Elas viraram mães em 2017, por meio de fertilização in vitro. Marcela fez indução para a amamentação quando Melanie estava grávida de sete meses, o que permitiu às duas a capacidade de nutrir os filhos com seu leite.

O caso das duas mães não é único. Nem o presidente da Abrafh (Associação Brasileira de Famílias Homotransafetivas), Saulo Amorim, 38, foi poupado de ser vítima do que define como “homofobia institucional”.

Ele adotou Teodoro, 4, com seu primeiro namorado e hoje ex-marido. “Ficamos juntos 15 anos. A gente fugiu completamente do estereótipo, né? Do que conservadores gostam de tachar como promiscuidade, pessoas sem vínculo.”

Quando foi tirar a nova identidade fiscal da criança, ouviu no posto da Receita Federal que o CPF de Teodoro teria um vazio na parte reservada à maternidade.

“Todos os órgãos públicos puxam informações com base na Receita, de passaporte a antecedentes criminais. Mesmo tendo insistido, simplesmente não consegui, saí de lá com o campo ‘mãe desconhecida’ pro meu filho. Agora só mesmo com medida judicial.”

Outros casais gays que conhece “conseguiram botar o nome”, diz Saulo. “Não há procedimento, o que tem é uma grande zona institucionalizada e LGBTIfóbica.”

Em 2011, o Supremo Tribunal Federal determinou que a união homoafetiva é um núcleo familiar como qualquer outro, logo não deveria haver impedimentos para homossexuais adotarem. “E até agora a senhora Receita Federal não se mobilizou pra fazer nada, continua mantendo pessoas vinculadas à condição de mãe”, afirma o pai de Teodoro e, no futuro, de uma menina que chamará de Leonor.

Há nove anos, o ministro Carlos Ayres Britto, hoje aposentado, disse em seu voto: “Sem nenhuma ginástica mental ou alquimia interpretativa, dá para compreender que a nossa Magna Carta não emprestou ao substantivo ‘família’ nenhum significado ortodoxo ou da própria técnica jurídica. Recolheu-o com o sentido coloquial praticamente aberto”.

“Há quase uma década, as famílias LGBTI foram resguardadas pelo Judiciário. Já é possível que nos documentos da criança ou do adolescente, independentemente se foi reprodução assistida ou adoção, venham o nome de duas mães, ou de dois pais”, diz Bruna Andrade, fundadora da startup Bicha da Justiça.

“Não é uma discussão só teórica. Nosso CPF é utilizado para uma série de questões no dia a dia”, afima a mestre em direitos humanos. “Para participar de programas do governo, tirar passaporte, Imposto de Renda. E isso depende da vinculação ao nome de uma mãe específica.”
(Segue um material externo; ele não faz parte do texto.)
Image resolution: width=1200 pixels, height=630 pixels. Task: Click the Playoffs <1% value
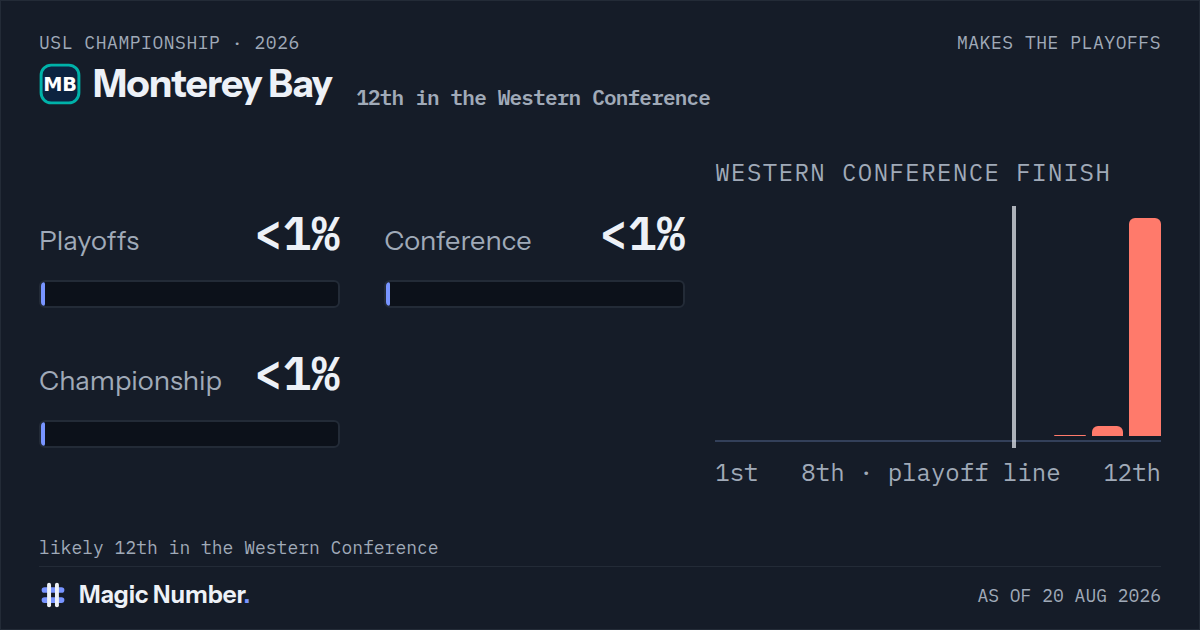coord(298,236)
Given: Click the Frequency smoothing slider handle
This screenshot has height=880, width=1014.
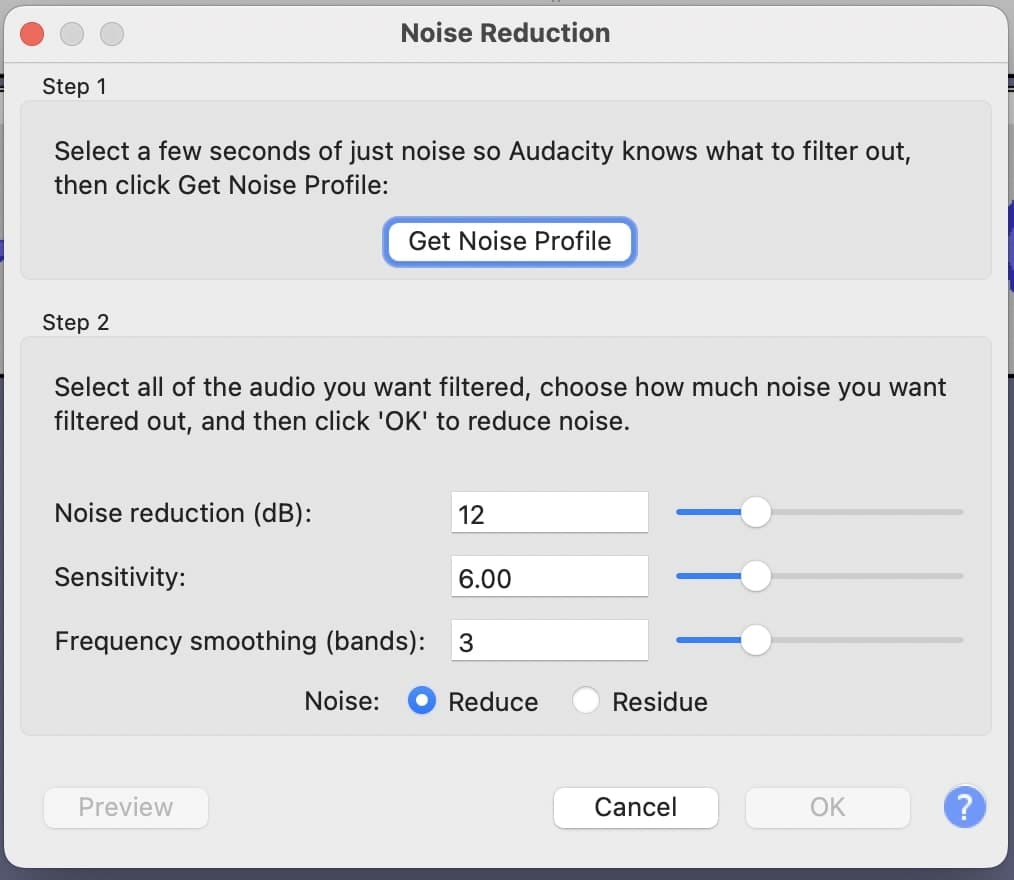Looking at the screenshot, I should coord(756,640).
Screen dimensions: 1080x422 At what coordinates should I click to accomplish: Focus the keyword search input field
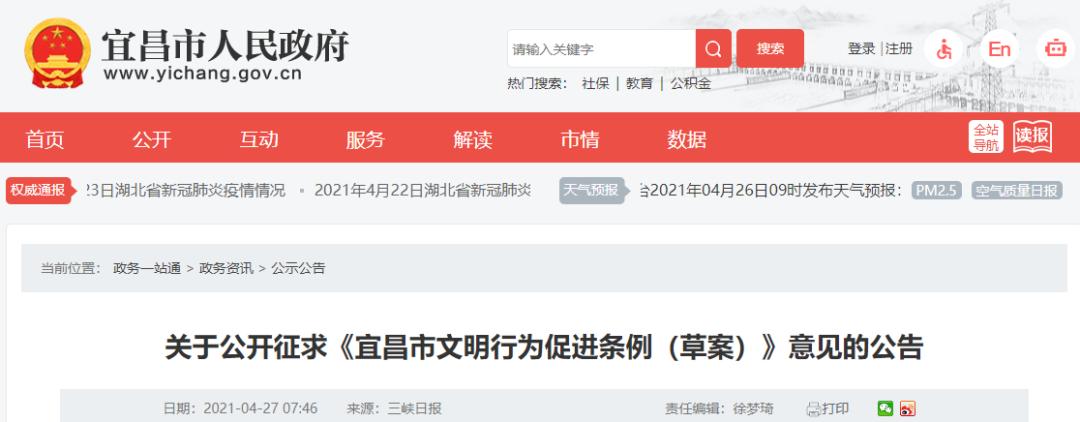600,49
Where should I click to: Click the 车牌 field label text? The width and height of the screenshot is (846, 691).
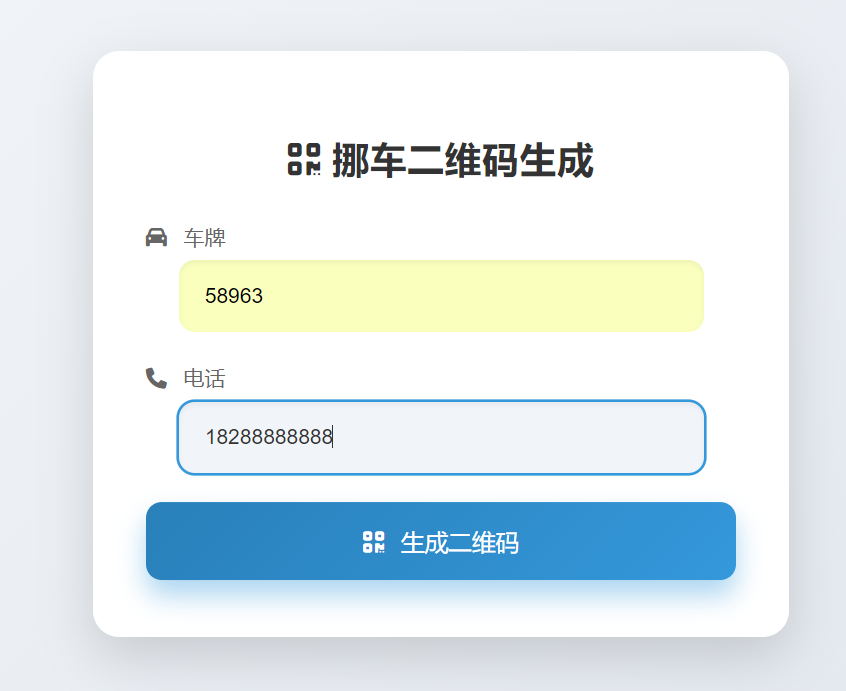tap(204, 238)
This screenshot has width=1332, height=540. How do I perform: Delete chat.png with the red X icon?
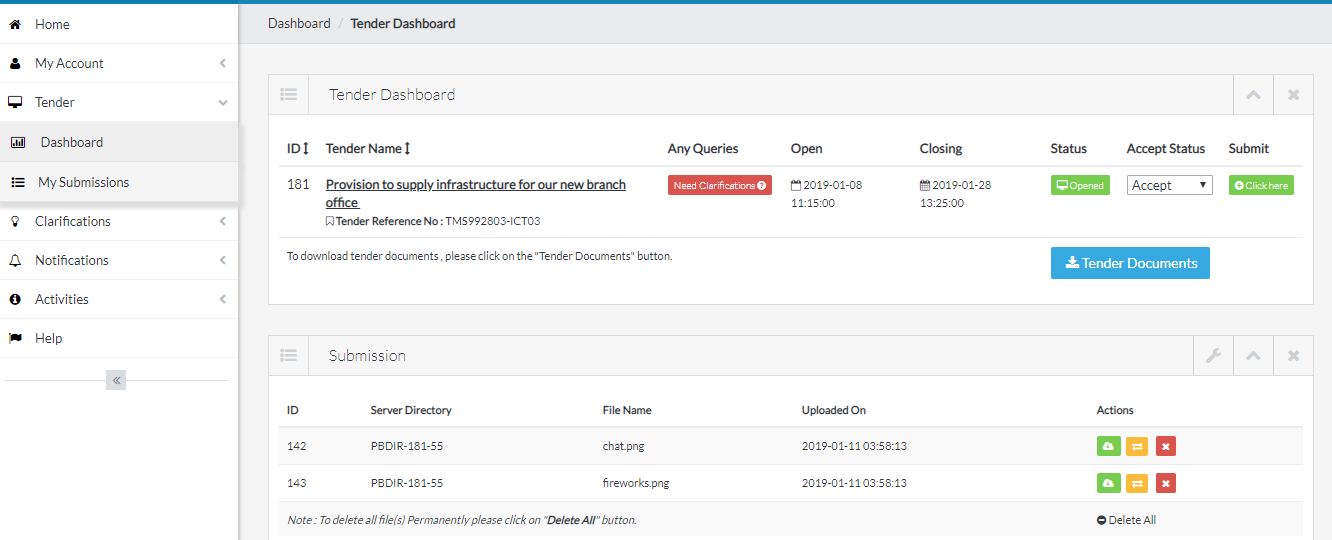pyautogui.click(x=1166, y=446)
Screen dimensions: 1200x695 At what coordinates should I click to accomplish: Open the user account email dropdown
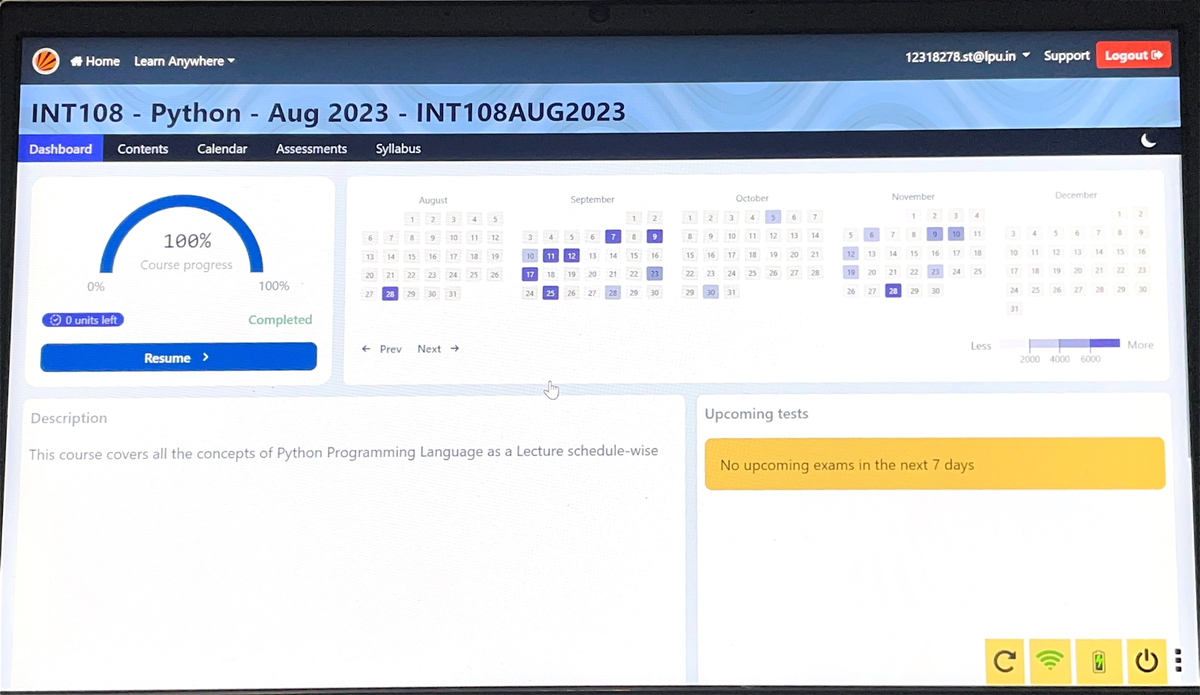(967, 56)
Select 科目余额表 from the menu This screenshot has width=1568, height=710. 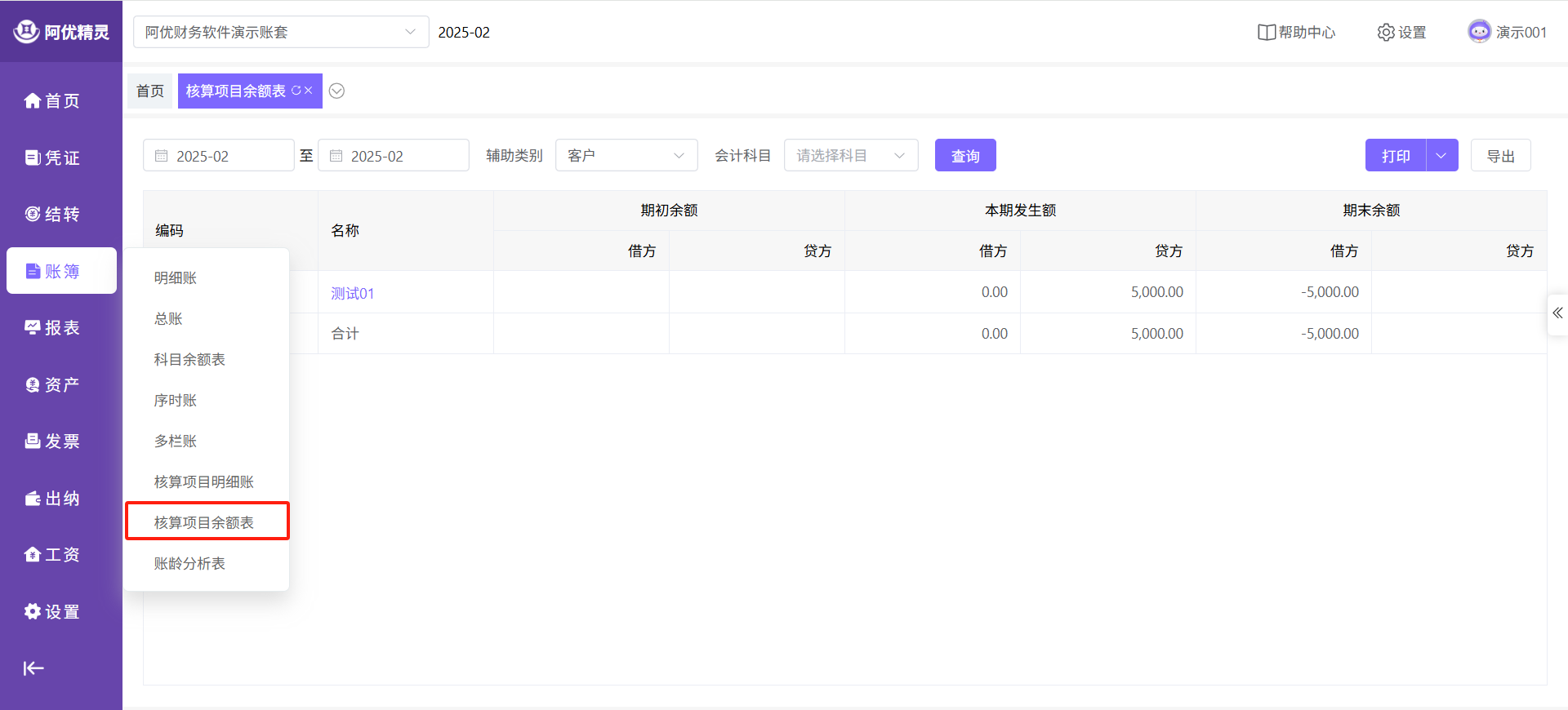pyautogui.click(x=189, y=359)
No caso do auxílio emergencial, que em muitos lares foi a única fonte de renda durante a pandemia, algumas mulheres relataram o seguinte: entravam com o pedido de assistência governamental, só que o sistema cruzava seu RG com o do filho. Aí se entendia que se tratava de um homem, já que no CPF da criança ela aparecia como pai.

Questionada, a Receita Federal disse por meio de nota que “disponibilizou acesso a todos os dados do CPF para a concessão do auxílio emergencial pelo Ministério da Cidadania, incluindo dados de filiação independente do sexo”.

O órgão fiscal afirmou ainda ter entrado em contato com a pasta “no intuito de colaborar para a solução mais rápida dos casos apontados pelo jornalista”.